### EXERCISE BRIEF
From the data, return each line holding the word "computer".

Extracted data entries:

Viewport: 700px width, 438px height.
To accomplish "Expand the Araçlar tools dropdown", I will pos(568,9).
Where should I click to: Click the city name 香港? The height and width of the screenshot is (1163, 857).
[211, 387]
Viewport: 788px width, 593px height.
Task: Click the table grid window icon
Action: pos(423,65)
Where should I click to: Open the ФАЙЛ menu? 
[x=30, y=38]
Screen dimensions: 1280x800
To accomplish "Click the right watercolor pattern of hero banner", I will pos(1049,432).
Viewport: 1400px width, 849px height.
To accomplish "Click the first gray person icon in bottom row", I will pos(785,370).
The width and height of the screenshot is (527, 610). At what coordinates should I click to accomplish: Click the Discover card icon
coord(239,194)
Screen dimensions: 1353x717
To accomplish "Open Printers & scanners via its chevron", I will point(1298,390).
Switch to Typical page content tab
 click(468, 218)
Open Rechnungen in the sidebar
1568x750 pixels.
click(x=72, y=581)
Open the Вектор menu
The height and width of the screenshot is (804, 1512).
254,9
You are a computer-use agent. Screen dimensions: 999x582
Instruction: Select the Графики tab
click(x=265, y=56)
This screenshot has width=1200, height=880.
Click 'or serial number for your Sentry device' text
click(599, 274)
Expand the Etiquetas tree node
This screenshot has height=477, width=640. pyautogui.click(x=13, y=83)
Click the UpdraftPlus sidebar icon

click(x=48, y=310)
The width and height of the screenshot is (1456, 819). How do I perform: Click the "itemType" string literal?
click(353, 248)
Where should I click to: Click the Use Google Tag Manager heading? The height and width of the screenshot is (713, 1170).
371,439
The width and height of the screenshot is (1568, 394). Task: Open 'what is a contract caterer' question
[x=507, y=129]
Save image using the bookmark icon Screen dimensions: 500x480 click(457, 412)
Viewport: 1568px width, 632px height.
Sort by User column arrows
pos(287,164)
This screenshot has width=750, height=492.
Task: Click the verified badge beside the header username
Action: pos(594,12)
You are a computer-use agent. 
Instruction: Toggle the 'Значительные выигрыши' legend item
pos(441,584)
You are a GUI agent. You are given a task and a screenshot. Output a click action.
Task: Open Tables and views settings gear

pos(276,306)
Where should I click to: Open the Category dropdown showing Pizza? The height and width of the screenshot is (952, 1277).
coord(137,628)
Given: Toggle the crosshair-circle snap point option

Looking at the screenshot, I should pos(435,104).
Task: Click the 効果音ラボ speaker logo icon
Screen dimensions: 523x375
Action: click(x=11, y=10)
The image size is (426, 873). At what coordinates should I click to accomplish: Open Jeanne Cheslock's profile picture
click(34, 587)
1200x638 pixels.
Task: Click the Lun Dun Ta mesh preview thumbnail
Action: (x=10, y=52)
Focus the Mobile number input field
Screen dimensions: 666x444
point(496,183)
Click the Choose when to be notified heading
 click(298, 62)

### RESULT OF THE EXERCISE
You are a computer-use agent. Screen dimensions: 999x582
You are a computer-use agent. 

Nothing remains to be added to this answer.